Now, let us turn to the criticisms that Card’s work on the minimum wage has faced. In 2000, David Neumark and William Wascher found major problems with the data used in the 1994 Card and Krueger study. Using new data, Neumark and Wascher showed that the increase in the minimum wage led to an increase in unemployment, which is the standard result in a supply and demand model. After this study was published, Card and Krueger repeated their original study with better data in 2000 (link here) and found no effect on unemployment (neither an increase nor a decrease in unemployment). However, as we will see below, both of these studies (Card and Krueger, 1994 and 2000) have major issues and provide very weak evidence, if any at all, in favor of increasing the minimum wage.
The first problem with Card and Krueger’s studies is that they measure employment as the number of workers and not hours worked.
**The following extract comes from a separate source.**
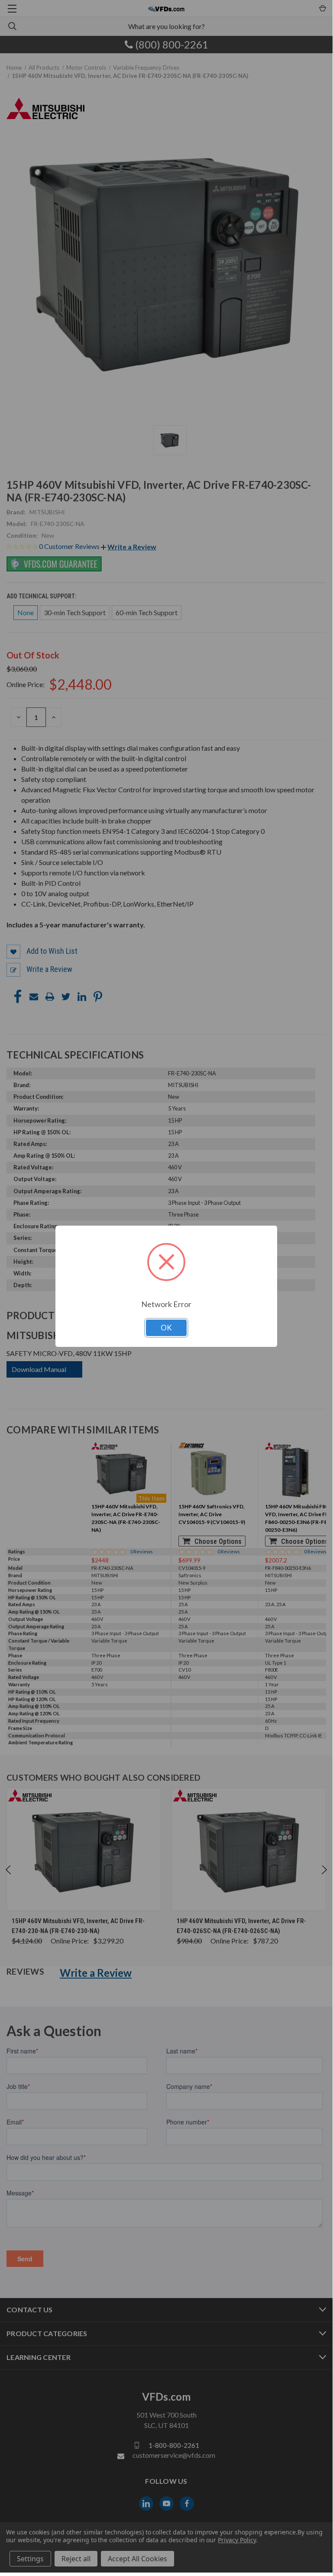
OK (166, 1327)
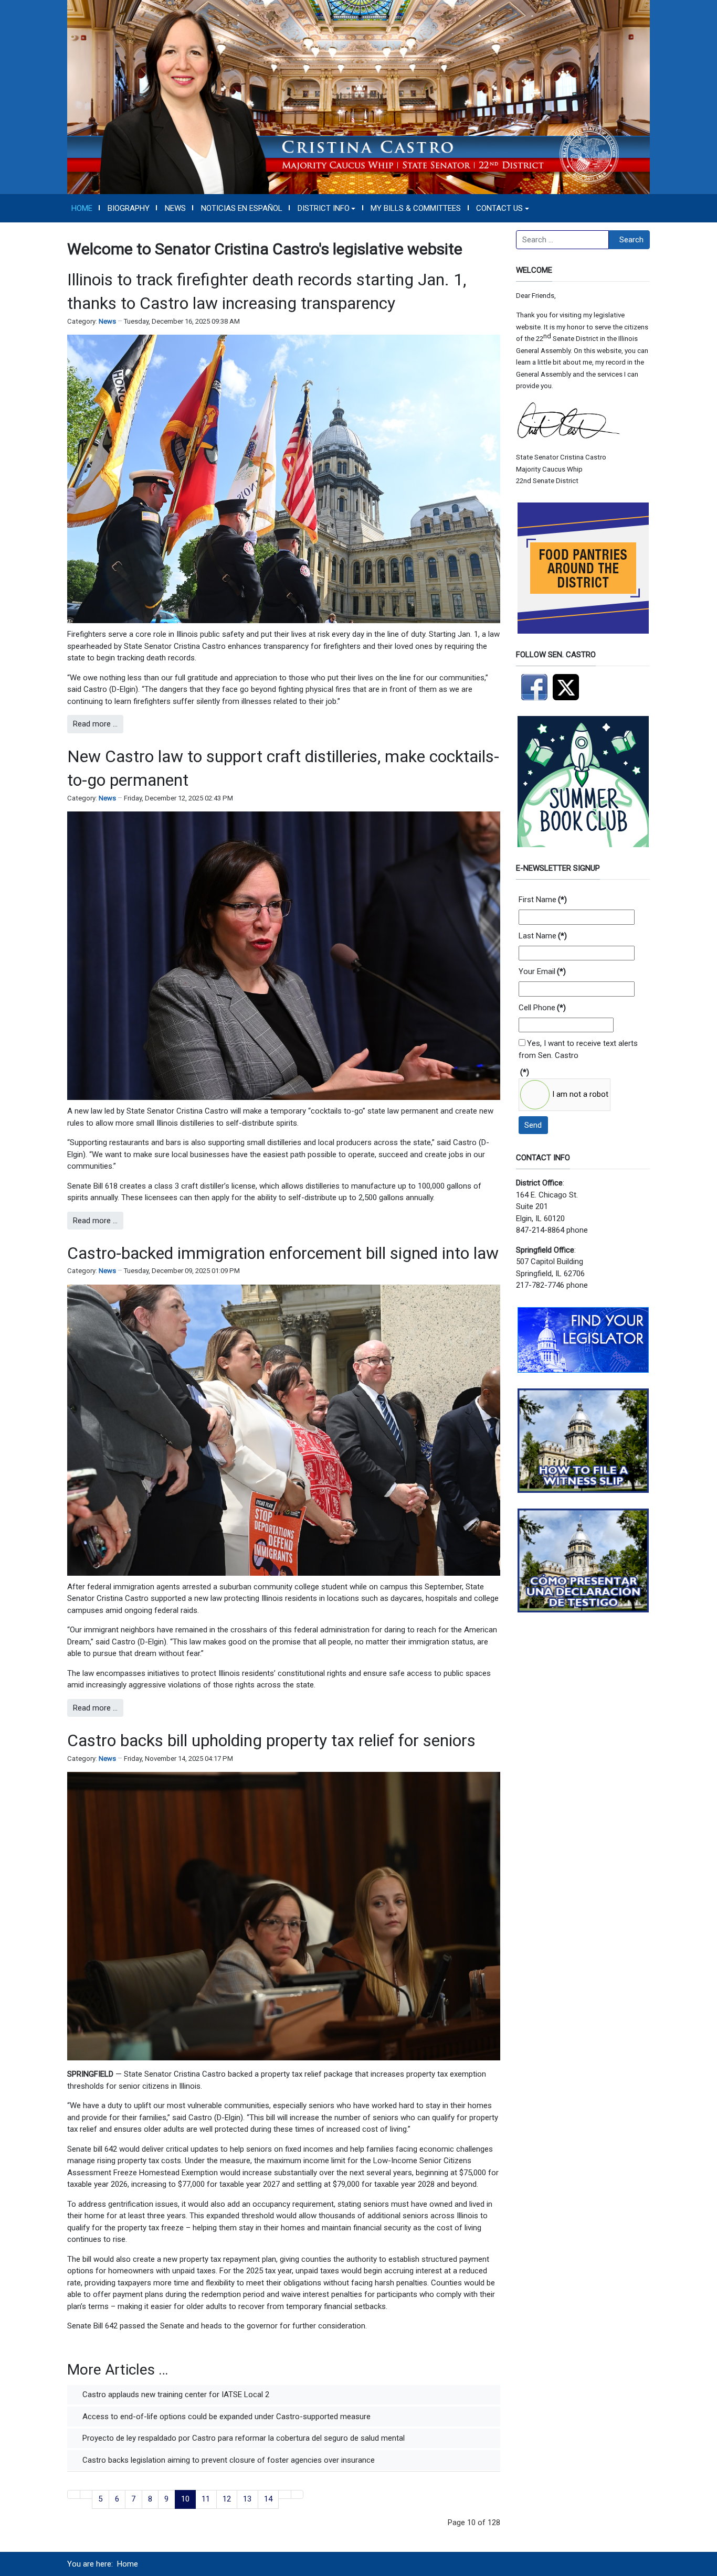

This matters because restaurants may have responded by cutting hours instead of workers when the minimum wage increased in New Jersey. This means that the results may change if instead of the number of workers, they used data on hours worked. In fact, we have evidence of businesses cutting work hours when the minimum wage increases.
The next problem with Card and Krueger’s work published in 2000 (and what was first published in 1994) is that it does not take into consideration that the minimum wage increase was announced two years before it went into effect. This is important, since it is possible that restaurants started making changes before the minimum wage went into effect. In fact, we have evidence of such behavior from a similar price control situation in Ontario, Canada. In the early 1970s, the government of Ontario started debating rent control (a maximum rent allowed by law). Immediately after this, as can be seen in the graph below (the blue line), the number of new apartments that were going to be affected started decreasing. By the time the law was put in place in 1975, the decline had already occurred, and we can see that after 1975 there was a slight increase. Hence, if we look at the data only after 1975, in this case, it will appear as if rent control led to an increase in the number of apartments built, which clearly is not true. Similarly, it is plausible that employers in New Jersey made the changes during the two years leading to the minimum wage increase, and once the minimum wage increased there was no need for further adjustment.
In a 2021 study published in the Journal of Economic Perspectives, Jeffery Clemens argues that increasing the minimum wage may affect other forms of compensation that workers receive, such as bonuses or other benefits. Since Card and Krueger only have data on wages, it is possible they may have missed the effect the higher minimum wage had on other forms of compensation. While Clemens’ paper is theoretical, there is also empirical research that finds increasing the minimum wage leads to a “combination of reduced hours, lower eligibility for benefits, and less consistent schedules.” Hence, the type of data used in the original (1994) and the later (2000) Card and Krueger studies may be the reason for their results.
Card and Krueger’s original 1994 work, and the 2000 study, compare the unemployment data for New Jersey with those of Pennsylvania in order to capture any differences that may occur because of the increase in the minimum wage in New Jersey but not in Pennsylvania. However, Joshua Angrist, one of the other two economists who received the Nobel Prize in Economics this year with David Card, argues that comparing employment data for New Jersey and Pennsylvania may not be appropriate. This shines a critical light upon the original Card and Krueger paper (and the later study published in 2000) because the authors need this comparison to be able to establish a causal effect between increases in minimum wage and unemployment. If this comparison is not appropriate, as Angrist argues, then the results in the paper no longer hold.
Finally, it is worth mentioning that the original Card and Krueger paper is not an argument in favor of monopsony (a market with one buyer). The argument is that in the labor market the buyers (employers) have more bargaining power since employees have few firms (the extreme is only one firm) where to work. However, Card and Krueger themselves write that “Taken as a whole, these findings are difficult to explain with the standard competitive model or with models in which employers face supply constraints (e.g., monopsony or equilibrium search models).”
The evidence presented here shows that the two Card and Krueger studies have major issues, and as such, they simply do not support the narrative in favor of minimum wage laws. Yet, as one might expect, this has not stopped many from using this paper in the classroom as the baseline for teaching the effects of minimum wage on unemployment. This continues despite most studies over the past thirty years finding that minimum wage laws inevitably lead to higher unemployment.